Classic Casual focuses on outdoor furniture
by Annemarie Mannion -- Casual Living, 9/1/2008 12:00:00 AM
When John Adolf purchased Classic Casual Furniture in Clarendon Hills, Ill., he had an idea of building a funeral home on a site next to the store. His plan was eventually replaced by outdoor living.
For various reasons, the funeral home never materialized and a garden center on the adjacent site no longer exists. But the outdoor furniture store Adolf purchased in 1982 continues to flourish. It is now run by Adolf's son, Bernie, who got into the business after graduating from college.
One of the store's most successful events, a spring tent sale, is held on a concrete pad that had been part of the garden center. This outdoor area also is furnished with a stone pergola, an outdoor grill, a fire pit and is landscaped with towering trees and bushes.
Bernie Adolf said his four-person sales staff often invites customers to this space to see how the furniture they are considering will look in their homes.
“We're trying to give them ideas of what they can do with their homes,” Adolf said. “It gives them a different perspective.”
The two-story store has floor-to-ceiling glass windows and two on-site warehouses. The store is a bright, welcoming place with various furniture lines including Tropitone, Lloyd/Flanders, Poly-Wood, Gloster and Brown Jordan.
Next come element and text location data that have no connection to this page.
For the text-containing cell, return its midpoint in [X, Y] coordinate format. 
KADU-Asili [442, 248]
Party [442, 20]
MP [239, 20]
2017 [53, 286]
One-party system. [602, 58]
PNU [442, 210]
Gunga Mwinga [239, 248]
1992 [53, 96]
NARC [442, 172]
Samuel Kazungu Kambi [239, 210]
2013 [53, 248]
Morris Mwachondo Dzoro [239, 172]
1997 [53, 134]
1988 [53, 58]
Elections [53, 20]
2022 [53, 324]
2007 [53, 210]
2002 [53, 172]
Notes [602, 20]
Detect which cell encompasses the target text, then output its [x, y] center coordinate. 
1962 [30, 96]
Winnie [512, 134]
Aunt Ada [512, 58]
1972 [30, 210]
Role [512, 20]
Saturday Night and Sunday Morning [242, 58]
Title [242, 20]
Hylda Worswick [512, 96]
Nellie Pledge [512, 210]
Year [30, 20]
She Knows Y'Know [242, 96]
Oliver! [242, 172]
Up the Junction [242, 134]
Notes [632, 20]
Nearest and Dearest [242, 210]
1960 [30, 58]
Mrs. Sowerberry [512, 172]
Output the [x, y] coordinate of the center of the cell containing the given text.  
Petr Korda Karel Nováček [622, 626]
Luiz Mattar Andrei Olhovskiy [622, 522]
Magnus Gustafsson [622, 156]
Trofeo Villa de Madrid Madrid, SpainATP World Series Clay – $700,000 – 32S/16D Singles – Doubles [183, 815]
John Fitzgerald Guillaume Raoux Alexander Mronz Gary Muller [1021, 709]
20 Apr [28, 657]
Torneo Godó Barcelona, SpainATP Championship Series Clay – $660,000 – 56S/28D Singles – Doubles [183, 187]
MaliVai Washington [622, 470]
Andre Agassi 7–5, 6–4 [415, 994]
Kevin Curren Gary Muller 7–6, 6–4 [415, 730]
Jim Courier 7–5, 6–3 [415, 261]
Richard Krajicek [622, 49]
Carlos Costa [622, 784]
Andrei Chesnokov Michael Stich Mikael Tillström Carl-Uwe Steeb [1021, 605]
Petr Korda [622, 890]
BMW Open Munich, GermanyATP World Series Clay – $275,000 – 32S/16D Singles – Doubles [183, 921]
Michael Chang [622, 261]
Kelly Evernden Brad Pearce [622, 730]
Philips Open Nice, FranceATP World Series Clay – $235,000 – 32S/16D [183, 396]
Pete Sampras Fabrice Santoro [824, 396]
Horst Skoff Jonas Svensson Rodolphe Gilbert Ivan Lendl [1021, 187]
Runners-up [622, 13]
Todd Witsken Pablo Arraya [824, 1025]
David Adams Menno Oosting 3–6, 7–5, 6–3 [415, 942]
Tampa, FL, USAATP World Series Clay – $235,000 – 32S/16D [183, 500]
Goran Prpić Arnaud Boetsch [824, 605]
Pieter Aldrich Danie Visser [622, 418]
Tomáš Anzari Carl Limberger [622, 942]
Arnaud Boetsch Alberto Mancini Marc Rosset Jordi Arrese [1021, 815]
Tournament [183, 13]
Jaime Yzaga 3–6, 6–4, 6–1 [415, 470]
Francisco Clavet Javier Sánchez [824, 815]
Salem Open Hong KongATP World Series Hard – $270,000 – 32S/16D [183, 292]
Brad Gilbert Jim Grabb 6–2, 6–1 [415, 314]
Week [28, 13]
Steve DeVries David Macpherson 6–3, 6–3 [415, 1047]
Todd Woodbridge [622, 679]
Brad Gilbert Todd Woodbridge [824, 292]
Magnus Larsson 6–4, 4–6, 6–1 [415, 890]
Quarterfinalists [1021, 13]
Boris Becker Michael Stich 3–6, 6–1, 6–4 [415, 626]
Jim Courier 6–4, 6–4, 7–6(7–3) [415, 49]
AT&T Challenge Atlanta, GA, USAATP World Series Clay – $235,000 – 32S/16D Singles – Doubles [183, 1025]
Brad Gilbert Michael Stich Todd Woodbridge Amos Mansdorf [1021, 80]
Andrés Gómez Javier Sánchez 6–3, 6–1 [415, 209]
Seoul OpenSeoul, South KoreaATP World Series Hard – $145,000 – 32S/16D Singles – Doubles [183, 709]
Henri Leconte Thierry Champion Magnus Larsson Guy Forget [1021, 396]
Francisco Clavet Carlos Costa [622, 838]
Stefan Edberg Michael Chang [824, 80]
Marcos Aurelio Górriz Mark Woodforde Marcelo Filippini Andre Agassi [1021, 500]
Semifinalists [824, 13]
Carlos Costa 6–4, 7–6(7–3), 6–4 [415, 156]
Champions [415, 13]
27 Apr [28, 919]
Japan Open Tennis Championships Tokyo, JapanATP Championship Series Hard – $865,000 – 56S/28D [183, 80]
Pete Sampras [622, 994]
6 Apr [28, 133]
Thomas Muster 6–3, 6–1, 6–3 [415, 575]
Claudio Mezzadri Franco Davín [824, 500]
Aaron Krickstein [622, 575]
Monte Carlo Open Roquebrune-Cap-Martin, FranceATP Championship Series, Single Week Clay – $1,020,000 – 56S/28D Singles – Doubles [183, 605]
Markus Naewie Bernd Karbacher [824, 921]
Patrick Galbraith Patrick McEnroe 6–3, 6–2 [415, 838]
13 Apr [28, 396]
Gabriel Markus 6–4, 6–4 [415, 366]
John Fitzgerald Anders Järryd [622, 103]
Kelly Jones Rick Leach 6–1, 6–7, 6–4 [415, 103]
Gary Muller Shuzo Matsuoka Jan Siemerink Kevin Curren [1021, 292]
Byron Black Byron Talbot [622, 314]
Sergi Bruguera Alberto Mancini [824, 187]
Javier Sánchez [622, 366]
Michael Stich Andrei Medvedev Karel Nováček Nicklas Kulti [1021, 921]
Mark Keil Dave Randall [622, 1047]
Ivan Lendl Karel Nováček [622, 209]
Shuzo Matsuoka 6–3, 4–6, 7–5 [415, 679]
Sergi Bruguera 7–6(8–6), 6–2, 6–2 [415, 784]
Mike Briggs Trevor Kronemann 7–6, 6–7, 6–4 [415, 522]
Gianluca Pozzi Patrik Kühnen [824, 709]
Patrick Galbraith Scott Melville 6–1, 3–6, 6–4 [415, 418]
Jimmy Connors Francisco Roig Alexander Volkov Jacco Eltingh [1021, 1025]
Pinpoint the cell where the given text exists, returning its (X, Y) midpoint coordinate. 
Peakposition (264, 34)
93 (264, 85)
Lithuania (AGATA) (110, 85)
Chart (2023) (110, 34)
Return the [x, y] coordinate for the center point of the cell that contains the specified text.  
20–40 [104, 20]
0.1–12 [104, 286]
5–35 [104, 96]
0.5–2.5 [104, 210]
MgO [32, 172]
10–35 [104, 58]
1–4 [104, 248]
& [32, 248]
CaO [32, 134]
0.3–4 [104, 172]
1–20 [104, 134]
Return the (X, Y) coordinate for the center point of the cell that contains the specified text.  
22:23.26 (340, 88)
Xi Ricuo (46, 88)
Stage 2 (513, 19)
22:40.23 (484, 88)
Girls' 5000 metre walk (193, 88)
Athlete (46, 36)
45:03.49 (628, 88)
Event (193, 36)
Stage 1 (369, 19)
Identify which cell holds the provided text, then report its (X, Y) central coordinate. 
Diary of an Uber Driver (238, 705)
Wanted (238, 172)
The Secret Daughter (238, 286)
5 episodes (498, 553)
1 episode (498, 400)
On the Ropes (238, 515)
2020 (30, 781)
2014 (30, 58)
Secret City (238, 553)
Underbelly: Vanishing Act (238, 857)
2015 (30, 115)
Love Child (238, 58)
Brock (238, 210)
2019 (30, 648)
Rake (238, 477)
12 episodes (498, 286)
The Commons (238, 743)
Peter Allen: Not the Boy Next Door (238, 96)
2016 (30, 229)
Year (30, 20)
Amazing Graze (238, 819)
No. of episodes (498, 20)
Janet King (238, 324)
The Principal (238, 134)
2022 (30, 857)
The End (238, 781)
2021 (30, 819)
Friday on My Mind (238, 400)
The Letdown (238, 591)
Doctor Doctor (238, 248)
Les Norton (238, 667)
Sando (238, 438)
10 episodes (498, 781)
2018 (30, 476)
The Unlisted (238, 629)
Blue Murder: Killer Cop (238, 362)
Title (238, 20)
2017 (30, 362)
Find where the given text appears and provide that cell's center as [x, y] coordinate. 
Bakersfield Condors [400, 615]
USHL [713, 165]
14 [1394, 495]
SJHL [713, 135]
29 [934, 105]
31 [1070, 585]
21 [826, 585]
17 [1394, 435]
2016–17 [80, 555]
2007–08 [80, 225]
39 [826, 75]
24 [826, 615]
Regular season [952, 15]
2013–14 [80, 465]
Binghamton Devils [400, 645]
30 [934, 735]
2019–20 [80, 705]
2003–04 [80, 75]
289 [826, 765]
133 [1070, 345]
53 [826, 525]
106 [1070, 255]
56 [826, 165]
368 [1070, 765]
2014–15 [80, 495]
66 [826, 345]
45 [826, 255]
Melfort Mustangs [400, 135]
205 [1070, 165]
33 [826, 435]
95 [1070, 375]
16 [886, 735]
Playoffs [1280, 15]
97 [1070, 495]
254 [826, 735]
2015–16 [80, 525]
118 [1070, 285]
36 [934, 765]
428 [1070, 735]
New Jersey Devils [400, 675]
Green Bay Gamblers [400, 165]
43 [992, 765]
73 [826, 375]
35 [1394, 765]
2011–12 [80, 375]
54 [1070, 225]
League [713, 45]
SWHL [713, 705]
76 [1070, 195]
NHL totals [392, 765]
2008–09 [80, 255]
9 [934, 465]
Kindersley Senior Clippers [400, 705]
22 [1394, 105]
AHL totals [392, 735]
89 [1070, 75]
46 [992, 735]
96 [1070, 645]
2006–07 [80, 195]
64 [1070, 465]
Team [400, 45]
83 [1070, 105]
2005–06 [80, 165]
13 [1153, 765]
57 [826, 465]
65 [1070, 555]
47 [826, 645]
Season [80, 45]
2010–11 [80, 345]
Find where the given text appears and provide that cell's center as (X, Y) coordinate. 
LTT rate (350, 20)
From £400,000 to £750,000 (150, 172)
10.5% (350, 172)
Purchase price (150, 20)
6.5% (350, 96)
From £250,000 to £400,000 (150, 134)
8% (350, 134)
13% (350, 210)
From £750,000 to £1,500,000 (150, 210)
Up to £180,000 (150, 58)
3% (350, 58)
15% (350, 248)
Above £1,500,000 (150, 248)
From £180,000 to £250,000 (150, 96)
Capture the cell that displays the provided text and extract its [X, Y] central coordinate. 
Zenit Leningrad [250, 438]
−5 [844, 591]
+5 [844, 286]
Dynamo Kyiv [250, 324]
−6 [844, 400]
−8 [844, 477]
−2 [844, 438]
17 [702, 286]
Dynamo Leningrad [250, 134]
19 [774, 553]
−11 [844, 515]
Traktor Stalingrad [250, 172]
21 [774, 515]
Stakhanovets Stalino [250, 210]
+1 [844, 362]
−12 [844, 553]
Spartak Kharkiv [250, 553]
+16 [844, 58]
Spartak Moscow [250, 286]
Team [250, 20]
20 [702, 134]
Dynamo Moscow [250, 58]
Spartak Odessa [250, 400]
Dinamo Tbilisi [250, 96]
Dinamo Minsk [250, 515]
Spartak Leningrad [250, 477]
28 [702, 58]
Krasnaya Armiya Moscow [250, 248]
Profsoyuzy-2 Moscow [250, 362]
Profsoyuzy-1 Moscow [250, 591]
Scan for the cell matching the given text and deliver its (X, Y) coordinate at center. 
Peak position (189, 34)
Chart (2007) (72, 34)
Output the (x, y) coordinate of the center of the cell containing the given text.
A row of brightly colored adirondack-style chairs from Poly-Wood recently lined the front window, representing a trend toward vibrant hues in patio furniture.
Adolf said the chairs, in colors of red, blue and orange, have been popular among customers who own homes that call for a more casual, fun feel.
“A lot of people with summer homes like it,” he said. “You can power wash it and it won't chip.” The furniture, which is partially made from recycled milk cartons, also appeals to customers who are environmentally conscious.
Still, brown and black continue to be the store's best-selling colors.
Other trends he sees are seating with thick cushions and chairs that swivel or bounce.
“It's a comforting thing to be able to bounce or move (in a chair),” Adolf said.
In the tight economy, Adolph said the tent sale has become one of the store's best advertisements.
People who come to the tent sale for discounted furniture that the store no longer carries often end up buying from current lines because they want to special order finishes or fabric colors.
Due to its longevity and emphasis on customer service, repeat business is a big factor at the store.
“We've got people who bought things 15 years ago who come in to replace it or they are giving it to their children and want something new. Or, their children are coming in to buy,” Adolf said.
He described the store's customer service “as white glove service. We deliver the furniture blanket wrapped. We even take their old stuff away.”
He charges a minimum fee of $75 for delivery, but said most customers are willing to pay it.
“People who have the income want the hassle factor taken out,” he said.